MAC Bahia e o abalo das estruturas coloniais
O recém inaugurado MAC_Bahia mostra-se um espaço contemporâneo de arte à beira de tornar-se uma encruzilhada ou um pós-museu
De certo modo, difícil é precisar quando ocorreu a abertura exata do Museu de Arte Contemporânea da Bahia. Sua estrutura física já era conhecida pela cidade de Salvador. Parte do seu acervo inicial é formado por obras premiadas pelos Salões de Arte da Bahia, ocorridos entre a década de 90 e o início dos anos 2000 no Museu de Arte Moderna da Bahia, o MAM. Sua abertura ocorreu durante 60 horas seguidas entre os dias 30 de setembro e 01 de outubro. Durante as 60 horas, o público que visitou o MAC_Bahia acessou laboratório de tecnologia, obras interativas, imersão com realidade virtual, estúdio de podcast, cinema ao ar-livre, pista de skate, mural de grafite e pixo e duas mostras abertas ao público também ininterruptamente. Tratou-se de uma ação intensa, provocativa e marcante. Agora, meses após sua abertura, o MAC_Bahia mantém de pé sua proposta capaz de arquear muralhas epistemológicas ou não que tratem de distanciar do público aquilo que nos pertence.
Situado no bairro da Graça, o Museu teria tudo para perseguir a tradição deixada pelos europeus escravocratas e seus herdeiros ainda habitantes do bairro. A área na qual está instalado, abriga o Palacete do Comendador Bernardo Martins Catharino, construído em 1912 pelo arquiteto italiano Rossi Baptista, o mesmo arquiteto que construiu quatro anos mais tarde o Palacete Tira-Chapéu, na Rua Chile. O Comendador Bernardo Martins Catharino foi um dos empresários mais ricos da Bahia no século XX. Proprietário de vários terrenos em toda a cidade, o Comendador foi definido por Bruna Silva Matos e Rosângela Moreira de Oliveira no artigo “Revolução Industrial e As Indústrias Têxteis na Bahia” como portador de uma visão paternalista em razão dos “diversos benefícios voltados à população como colégios, tanto para os filhos dos operários como para as outras crianças da comunidade”.
A família Catharino era a maior acionista da Companhia Progresso e União Fabril da Bahia, a qual pertence a antiga Fábrica São Braz, cujos escombros se encontram ainda hoje no bairro da Plataforma, subúrbio-ferroviário de Salvador. Segundo Cecília M. B. Sardenberg no artigo “O Gênero da Memória: Lembranças de Operários e Lembranças de Operárias”, o Comendador utilizou da imagem de patrão benevolente “para a interiorização da dominação tanto por operários como pelos demais moradores do bairro (de Plataforma).” Não são poucos os relatos de gratidão ao Comendador. No entanto, percebe-se que, em troca da garantia de alguns direitos, havia uma intensa exploração infelizmente comum à época.

(Entradas do conjunto de dados)
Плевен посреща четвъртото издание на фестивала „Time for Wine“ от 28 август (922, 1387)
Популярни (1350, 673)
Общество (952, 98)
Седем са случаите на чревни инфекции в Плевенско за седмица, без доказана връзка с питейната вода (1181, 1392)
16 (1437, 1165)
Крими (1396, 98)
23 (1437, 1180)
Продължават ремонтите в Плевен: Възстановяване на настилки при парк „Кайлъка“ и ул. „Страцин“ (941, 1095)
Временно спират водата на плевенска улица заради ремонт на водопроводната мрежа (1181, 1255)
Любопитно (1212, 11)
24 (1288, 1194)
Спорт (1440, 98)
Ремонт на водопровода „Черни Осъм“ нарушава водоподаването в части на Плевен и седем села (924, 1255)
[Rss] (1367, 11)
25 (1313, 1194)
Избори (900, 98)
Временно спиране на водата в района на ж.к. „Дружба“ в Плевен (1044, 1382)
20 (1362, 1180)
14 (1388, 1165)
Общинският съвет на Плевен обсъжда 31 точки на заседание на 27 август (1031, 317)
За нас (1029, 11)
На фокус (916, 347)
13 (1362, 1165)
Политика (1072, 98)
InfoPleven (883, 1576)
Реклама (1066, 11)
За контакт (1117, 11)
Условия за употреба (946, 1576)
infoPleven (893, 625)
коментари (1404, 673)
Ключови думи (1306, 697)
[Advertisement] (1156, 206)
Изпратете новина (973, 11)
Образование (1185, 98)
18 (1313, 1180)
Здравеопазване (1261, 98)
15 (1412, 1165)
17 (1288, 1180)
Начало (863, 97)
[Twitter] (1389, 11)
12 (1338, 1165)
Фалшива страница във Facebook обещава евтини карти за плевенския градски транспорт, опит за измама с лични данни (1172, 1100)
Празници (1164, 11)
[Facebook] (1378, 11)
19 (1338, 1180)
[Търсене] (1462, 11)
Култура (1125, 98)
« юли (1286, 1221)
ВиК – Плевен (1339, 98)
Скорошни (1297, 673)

* * *

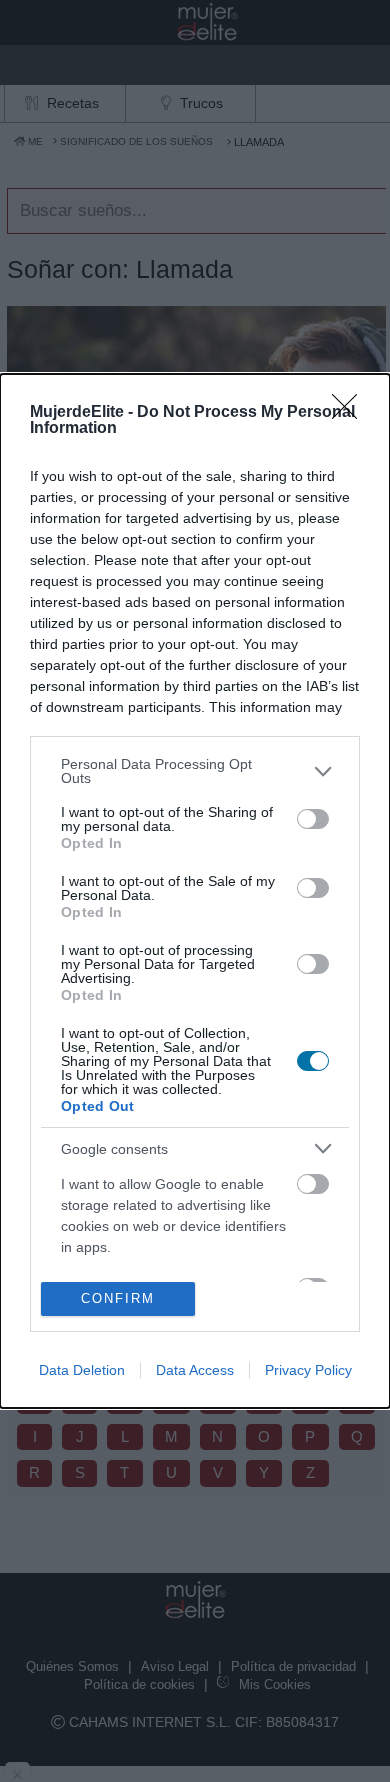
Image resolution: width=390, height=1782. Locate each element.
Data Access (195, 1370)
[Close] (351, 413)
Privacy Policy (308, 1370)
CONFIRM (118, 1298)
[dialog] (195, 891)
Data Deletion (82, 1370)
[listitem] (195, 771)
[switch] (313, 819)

Instruções de trabalho:
[A] Extraia, sem alterações, a passagem do texto sobre o MAC_Bahia que começa em "A família Catharino" e segue até "comum à época.".
[B] Dê continuidade ao texto sobre o Museu de Arte Contemporânea da Bahia a partir da última frase apresentada.

Respostas por tarefa:
[A]
A família Catharino era a maior acionista da Companhia Progresso e União Fabril da Bahia, a qual pertence a antiga Fábrica São Braz, cujos escombros se encontram ainda hoje no bairro da Plataforma, subúrbio-ferroviário de Salvador. Segundo Cecília M. B. Sardenberg no artigo “O Gênero da Memória: Lembranças de Operários e Lembranças de Operárias”, o Comendador utilizou da imagem de patrão benevolente “para a interiorização da dominação tanto por operários como pelos demais moradores do bairro (de Plataforma).” Não são poucos os relatos de gratidão ao Comendador. No entanto, percebe-se que, em troca da garantia de alguns direitos, havia uma intensa exploração infelizmente comum à época.

[B]
O comendador Bernardo Martins Catarino e sua esposa Úrsula Catarino foram pais de Henriqueta Martins Catarino, ativista baiana responsável pela formação do Instituto Feminino da Bahia, uma instituição filantrópica católica que trabalha com assistência social e conservação do instituto artístico, histórico e religioso do Estado. O Instituto Feminino da Bahia fica no bairro Politeama, no centro de Salvador. No Memorial Virtual: Museu da Memória e da História do Bairro do Garcia encontram-se indícios de que o tradicional bairro teria sido ocupado também por funcionários das fábricas pertencentes à família Catharino, alguns o fizeram através do processo de arrendamento.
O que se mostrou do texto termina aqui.